Employer responsibilities

Employers are responsible for the health and safety of their workers.  That general duty does not diminish in the event of an outbreak or pandemic.  The duty to plan for and protect workers is not limited to the healthcare system.  Retail, factories, banks, arenas, restaurants and offices need procedures and plans in place.  Supplying a box of face masks and a container of disinfecting wipes may be appropriate but are insufficient in most cases to discharge an employer’s duty.

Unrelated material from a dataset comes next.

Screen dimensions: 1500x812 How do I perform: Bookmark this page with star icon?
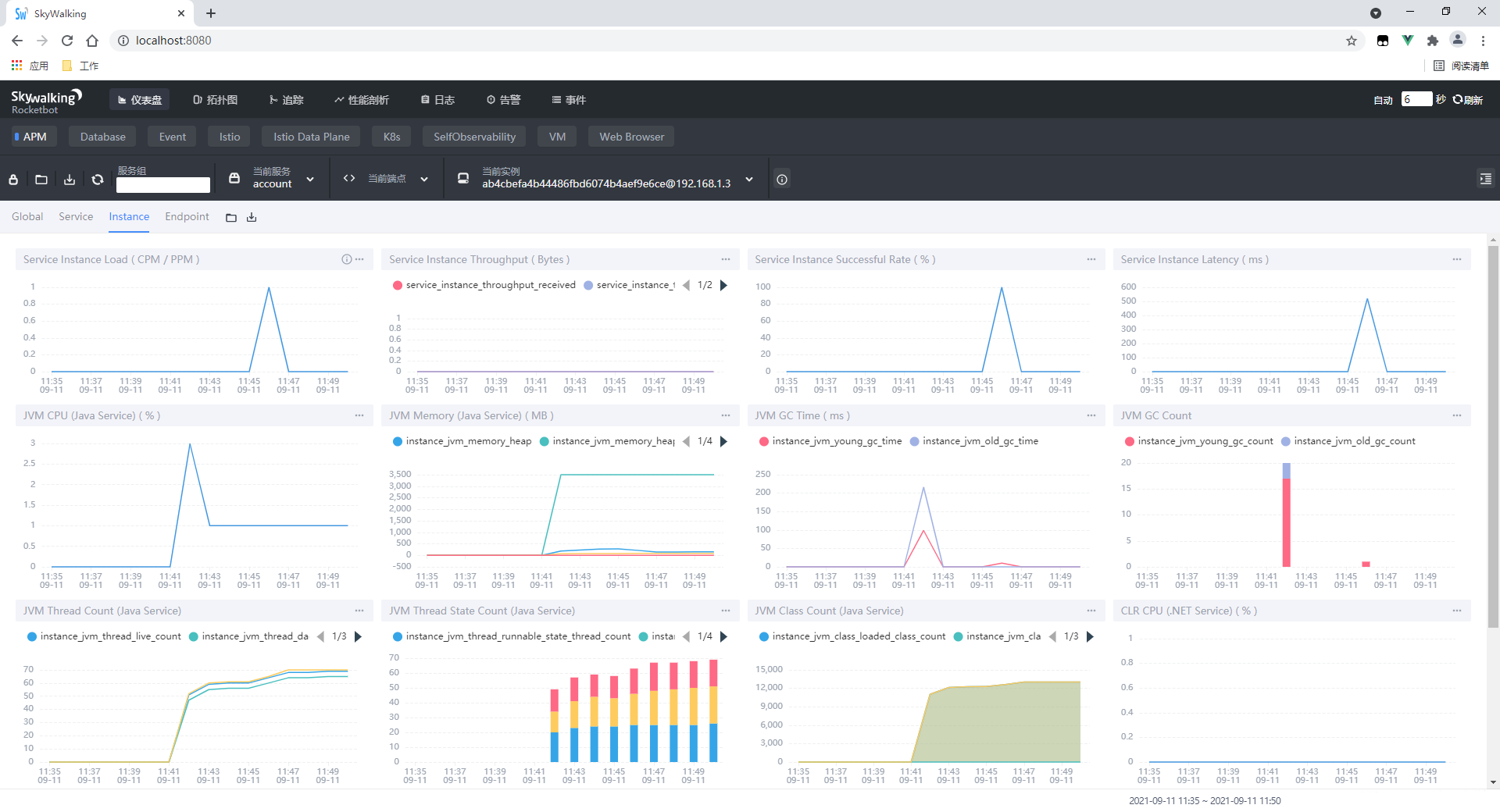click(1352, 41)
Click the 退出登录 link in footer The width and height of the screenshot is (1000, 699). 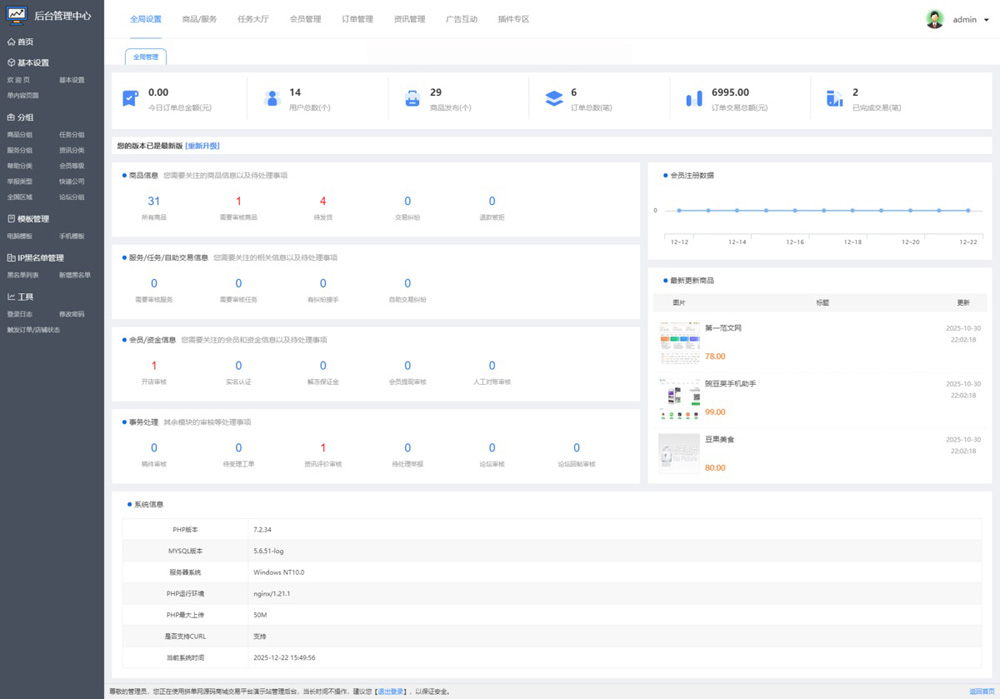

Employers need to ask fundamental questions about what will happen in the event of an infectious disease outbreak.  Will workers be able to work from home?  If certain workers are quarantined, who will do their necessary work?  Have they been trained?  Is their safety likely to be at risk?  These questions are just as valid for small businesses as they are for large ones.  The prospects of a widening prevalence in the community increases the urgency to plan, acquire protective equipment, establish procedures, and prepare.   

So, in addition to “wash your hands, wash your hands” and “don’t touch your face”, take the time to think about the implications an infectious disease like COVID-19 might have in your workplace.  If you are an employer,  work in human resources, or serve on a joint health and safety committee, look at your plans, update your policies, check with your workers’ compensation and disability insurance providers—they will likely have resources to help you plan and prepare.  Whether COVID-19 or a future virus spawns a pandemic, your preparation will be worth it.

Term
Practical Definition for Workers’ Compensation COVID-19 Claims Purposes
Asymptomatic
Not having or showing signs of illness
Case
An instance of COVID-19 infection (not the person)
Exposure
Direct or close contact with an infectious agent (such as bodily fluids from a person with active viral disease)
Isolation
Separation of an ill person or persons with a communicable disease from those who are healthy with the purpose of limiting the spread of the disease
Quarantine
Separation and restriction of movement of a well person or persons who may have been exposed to a communicable disease with the purpose of limiting the spread of the disease (and detect if illness develops).